Menopausa: Diagnóstico, Hormônios e Transição Menopausal

HAC - Hospital Angelina Caron (PR) — Prova 2023

Enunciado

Em relação à menopausa, assinale a alternativa incorreta: (Rotinas em Ginecologia – Eduardo Passos e Fernando Freitas – Climatério)

Alternativas

  1. A) A variabilidade hormonal é responsável de irregularidade menstrual do período de transição menopausal
  2. B) As dosagens hormonais são importantes na avaliação da transição menopausal
  3. C) As mulheres entram num estado de hipogonadismo hipergonadotrófico nos primeiros anos de pós-menopausa
  4. D) O principal estrogênio circulante na pós-menopausa é a estrona
  5. E) Os níveis de FSH acima de 40mUI/mL e E2 menores do que 20pg/mL são característicos da pós-menopausa

Pérola Clínica

Na transição menopausal, a clínica é mais importante que dosagens hormonais isoladas devido à variabilidade hormonal.

Resumo-Chave

Durante a transição menopausal, a variabilidade hormonal é a regra, tornando as dosagens isoladas de FSH e estradiol pouco confiáveis para o diagnóstico ou estadiamento. O diagnóstico é primariamente clínico, baseado na idade e nos sintomas, especialmente a irregularidade menstrual e amenorreia.

Contexto Educacional

A menopausa é um marco fisiológico na vida da mulher, definido retrospectivamente após 12 meses consecutivos de amenorreia, sem outra causa patológica. A transição menopausal, ou climatério, é o período que antecede a menopausa e é caracterizado por profundas alterações hormonais que levam a sintomas variados. Para residentes, é fundamental compreender a fisiologia desse período para oferecer um manejo adequado e desmistificar conceitos errôneos. Durante a transição menopausal, a variabilidade hormonal é a característica predominante, com flutuações nos níveis de estrogênio e progesterona que resultam em irregularidades menstruais. Ocorre um estado de hipogonadismo hipergonadotrófico, onde os ovários diminuem sua função, levando a uma redução na produção de estrogênios e um aumento compensatório nos níveis de FSH e LH pela hipófise. Na pós-menopausa, o principal estrogênio circulante passa a ser a estrona, produzida por conversão periférica de androgênios. É um erro comum superestimar a importância das dosagens hormonais isoladas para o diagnóstico ou estadiamento da transição menopausal. O diagnóstico é essencialmente clínico, baseado na idade da mulher e na presença de amenorreia por 12 meses. Níveis de FSH acima de 40 mUI/mL e estradiol abaixo de 20 pg/mL são característicos da pós-menopausa estabelecida, mas não devem ser usados isoladamente para diagnosticar a transição. O manejo foca no alívio dos sintomas e na prevenção de complicações a longo prazo, como osteoporose e doenças cardiovasculares.

Perguntas Frequentes

Quais são os principais sinais da transição menopausal?
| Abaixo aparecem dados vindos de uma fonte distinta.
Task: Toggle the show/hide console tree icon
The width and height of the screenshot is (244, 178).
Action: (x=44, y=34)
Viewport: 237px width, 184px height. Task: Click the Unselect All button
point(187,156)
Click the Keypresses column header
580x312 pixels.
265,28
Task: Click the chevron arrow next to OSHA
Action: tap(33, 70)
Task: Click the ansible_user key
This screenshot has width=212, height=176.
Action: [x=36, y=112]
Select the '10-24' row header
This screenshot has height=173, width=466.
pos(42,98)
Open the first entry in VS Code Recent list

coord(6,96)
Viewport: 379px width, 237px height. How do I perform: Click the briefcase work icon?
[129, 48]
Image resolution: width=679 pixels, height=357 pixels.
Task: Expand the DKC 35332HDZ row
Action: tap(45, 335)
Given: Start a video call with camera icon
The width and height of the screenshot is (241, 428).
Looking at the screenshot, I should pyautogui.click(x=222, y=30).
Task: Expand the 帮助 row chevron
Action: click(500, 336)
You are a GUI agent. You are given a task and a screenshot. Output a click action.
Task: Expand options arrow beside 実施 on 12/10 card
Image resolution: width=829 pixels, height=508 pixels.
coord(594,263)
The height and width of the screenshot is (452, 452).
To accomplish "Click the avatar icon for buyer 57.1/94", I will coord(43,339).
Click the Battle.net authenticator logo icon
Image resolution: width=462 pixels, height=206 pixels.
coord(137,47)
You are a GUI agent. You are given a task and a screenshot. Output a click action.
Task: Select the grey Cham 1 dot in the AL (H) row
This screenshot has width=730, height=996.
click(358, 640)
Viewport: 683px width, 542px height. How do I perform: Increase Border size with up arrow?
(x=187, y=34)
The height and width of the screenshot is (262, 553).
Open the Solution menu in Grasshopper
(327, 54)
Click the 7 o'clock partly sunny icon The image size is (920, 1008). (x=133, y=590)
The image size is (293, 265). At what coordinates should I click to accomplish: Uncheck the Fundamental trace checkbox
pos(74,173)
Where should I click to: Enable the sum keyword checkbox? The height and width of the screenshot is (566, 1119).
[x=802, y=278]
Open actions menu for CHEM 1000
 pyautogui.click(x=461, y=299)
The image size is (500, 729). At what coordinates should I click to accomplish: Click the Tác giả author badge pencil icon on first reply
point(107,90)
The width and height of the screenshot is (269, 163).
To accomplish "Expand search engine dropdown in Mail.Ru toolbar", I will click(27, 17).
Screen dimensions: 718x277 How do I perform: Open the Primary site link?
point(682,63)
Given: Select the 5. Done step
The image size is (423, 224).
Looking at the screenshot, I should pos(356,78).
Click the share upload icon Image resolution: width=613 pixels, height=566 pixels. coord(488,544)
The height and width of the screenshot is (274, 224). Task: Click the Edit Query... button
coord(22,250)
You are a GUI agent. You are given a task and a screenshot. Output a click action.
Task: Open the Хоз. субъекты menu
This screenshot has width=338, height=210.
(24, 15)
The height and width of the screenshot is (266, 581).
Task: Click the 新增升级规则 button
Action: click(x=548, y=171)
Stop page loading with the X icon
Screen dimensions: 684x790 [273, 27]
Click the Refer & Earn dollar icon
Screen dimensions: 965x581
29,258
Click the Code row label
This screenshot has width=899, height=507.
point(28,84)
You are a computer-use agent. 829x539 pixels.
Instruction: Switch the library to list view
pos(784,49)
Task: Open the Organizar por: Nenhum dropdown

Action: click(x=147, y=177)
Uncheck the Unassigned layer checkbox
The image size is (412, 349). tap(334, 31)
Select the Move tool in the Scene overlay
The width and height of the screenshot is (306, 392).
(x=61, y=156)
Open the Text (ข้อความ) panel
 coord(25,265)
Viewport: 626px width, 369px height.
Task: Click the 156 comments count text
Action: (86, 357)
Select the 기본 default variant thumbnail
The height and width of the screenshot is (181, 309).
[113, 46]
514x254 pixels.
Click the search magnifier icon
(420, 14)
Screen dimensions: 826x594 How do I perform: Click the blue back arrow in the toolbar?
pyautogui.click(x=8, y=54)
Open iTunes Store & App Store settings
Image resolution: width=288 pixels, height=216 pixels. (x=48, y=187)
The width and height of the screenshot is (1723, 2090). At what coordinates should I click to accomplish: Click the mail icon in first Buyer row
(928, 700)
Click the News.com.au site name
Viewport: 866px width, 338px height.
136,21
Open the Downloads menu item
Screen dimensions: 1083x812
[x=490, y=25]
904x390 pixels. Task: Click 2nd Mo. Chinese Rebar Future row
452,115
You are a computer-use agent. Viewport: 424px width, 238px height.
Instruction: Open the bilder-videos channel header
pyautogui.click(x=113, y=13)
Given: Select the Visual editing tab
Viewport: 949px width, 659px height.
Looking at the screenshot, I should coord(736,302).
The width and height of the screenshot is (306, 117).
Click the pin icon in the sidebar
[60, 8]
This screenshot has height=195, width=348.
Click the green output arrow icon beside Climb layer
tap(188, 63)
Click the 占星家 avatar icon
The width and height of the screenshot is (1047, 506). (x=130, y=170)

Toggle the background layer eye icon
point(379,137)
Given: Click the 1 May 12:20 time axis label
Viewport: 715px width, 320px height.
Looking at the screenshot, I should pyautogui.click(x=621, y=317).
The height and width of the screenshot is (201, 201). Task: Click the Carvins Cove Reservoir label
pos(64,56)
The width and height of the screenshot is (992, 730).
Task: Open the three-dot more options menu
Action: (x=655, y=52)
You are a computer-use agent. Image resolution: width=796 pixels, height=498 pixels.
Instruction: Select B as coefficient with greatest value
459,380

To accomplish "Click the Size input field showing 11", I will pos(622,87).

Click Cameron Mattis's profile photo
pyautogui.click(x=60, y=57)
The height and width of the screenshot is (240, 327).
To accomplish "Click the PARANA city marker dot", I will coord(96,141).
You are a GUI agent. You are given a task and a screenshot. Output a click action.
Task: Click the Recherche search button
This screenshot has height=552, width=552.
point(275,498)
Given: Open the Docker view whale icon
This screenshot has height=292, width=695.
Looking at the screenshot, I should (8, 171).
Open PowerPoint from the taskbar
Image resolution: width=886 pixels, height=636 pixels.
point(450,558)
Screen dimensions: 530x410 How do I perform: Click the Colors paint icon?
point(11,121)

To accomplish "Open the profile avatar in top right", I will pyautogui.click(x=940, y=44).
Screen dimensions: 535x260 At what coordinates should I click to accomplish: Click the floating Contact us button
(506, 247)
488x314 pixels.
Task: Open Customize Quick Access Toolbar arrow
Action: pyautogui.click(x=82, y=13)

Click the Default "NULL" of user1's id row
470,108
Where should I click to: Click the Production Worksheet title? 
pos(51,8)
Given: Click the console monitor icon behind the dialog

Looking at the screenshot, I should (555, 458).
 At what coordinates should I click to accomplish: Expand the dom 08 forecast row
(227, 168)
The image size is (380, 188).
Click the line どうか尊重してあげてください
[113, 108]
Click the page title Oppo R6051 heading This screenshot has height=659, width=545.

Os principais sinais da transição menopausal incluem irregularidades menstruais (ciclos mais curtos, mais longos, mais ou menos intensos), fogachos, suores noturnos, alterações do sono, secura vaginal e mudanças de humor. Esses sintomas resultam da flutuação e eventual declínio dos níveis hormonais.

Por que as dosagens hormonais não são ideais para avaliar a transição menopausal?

As dosagens hormonais, como FSH e estradiol, não são ideais para avaliar a transição menopausal devido à grande variabilidade dos níveis hormonais nesse período. Os ovários ainda podem ter atividade intermitente, levando a flutuações que tornam um único resultado pouco representativo. O diagnóstico é primariamente clínico, baseado na história menstrual e sintomas.

Qual é o principal estrogênio circulante na pós-menopausa?

Na pós-menopausa, o principal estrogênio circulante é a estrona (E1). Ela é produzida principalmente pela conversão periférica de androgênios adrenais e ovarianos no tecido adiposo, em contraste com o estradiol (E2), que é o estrogênio predominante durante a idade reprodutiva e produzido pelos ovários.